> **Task instructions**
Gather every line below where "agent" appears.

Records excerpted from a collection
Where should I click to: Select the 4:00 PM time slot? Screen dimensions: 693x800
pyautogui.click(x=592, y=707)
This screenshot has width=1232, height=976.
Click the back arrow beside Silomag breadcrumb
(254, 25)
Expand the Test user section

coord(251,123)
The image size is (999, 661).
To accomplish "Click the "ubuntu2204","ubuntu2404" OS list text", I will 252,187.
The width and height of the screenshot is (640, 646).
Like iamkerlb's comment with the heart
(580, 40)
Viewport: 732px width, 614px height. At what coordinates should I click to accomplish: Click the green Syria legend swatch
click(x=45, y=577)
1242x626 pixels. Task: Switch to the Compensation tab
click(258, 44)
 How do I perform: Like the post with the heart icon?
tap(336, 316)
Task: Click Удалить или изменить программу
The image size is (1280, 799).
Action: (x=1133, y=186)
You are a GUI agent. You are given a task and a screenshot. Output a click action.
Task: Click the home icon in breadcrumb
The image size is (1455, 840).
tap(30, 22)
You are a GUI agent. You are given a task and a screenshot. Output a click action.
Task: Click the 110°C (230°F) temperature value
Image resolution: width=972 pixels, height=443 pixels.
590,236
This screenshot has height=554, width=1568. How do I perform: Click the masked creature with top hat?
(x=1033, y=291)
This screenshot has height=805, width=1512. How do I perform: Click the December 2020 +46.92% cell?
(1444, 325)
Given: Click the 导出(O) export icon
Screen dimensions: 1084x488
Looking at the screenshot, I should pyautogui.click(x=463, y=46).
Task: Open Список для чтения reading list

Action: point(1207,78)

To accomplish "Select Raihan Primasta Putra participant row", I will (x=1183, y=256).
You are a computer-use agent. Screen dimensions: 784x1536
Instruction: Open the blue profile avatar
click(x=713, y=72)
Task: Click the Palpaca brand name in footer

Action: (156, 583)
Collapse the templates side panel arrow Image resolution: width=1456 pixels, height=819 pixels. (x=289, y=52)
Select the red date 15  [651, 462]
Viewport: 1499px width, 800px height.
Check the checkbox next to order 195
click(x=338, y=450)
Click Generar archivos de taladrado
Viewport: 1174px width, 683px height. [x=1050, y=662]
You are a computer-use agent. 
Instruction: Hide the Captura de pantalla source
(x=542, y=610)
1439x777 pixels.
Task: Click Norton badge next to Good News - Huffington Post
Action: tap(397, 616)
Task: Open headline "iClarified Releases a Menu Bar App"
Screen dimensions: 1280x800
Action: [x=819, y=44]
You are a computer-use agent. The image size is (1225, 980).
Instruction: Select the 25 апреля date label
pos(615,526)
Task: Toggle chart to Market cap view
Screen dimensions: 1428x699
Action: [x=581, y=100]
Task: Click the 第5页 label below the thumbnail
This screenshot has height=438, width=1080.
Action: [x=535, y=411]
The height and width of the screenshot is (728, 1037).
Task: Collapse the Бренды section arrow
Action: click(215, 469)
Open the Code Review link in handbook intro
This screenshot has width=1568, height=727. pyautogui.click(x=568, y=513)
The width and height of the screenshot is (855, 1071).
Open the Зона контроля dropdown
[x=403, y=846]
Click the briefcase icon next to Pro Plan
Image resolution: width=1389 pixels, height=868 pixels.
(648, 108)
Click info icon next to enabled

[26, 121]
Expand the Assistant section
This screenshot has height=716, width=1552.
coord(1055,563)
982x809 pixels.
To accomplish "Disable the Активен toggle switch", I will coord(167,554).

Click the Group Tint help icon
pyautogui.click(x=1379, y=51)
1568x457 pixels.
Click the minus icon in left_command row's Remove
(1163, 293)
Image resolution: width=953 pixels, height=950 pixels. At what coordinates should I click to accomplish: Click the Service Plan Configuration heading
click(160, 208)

> **Final answer**
You are a GUI agent. You are given a task and a screenshot. Output a click action.
You are a GUI agent. You are given a task and a screenshot. Output a click action.
You are a computer-use agent. Screen dimensions: 784x1536
You are a computer-use agent. 
You are a computer-use agent. The image size is (1225, 980).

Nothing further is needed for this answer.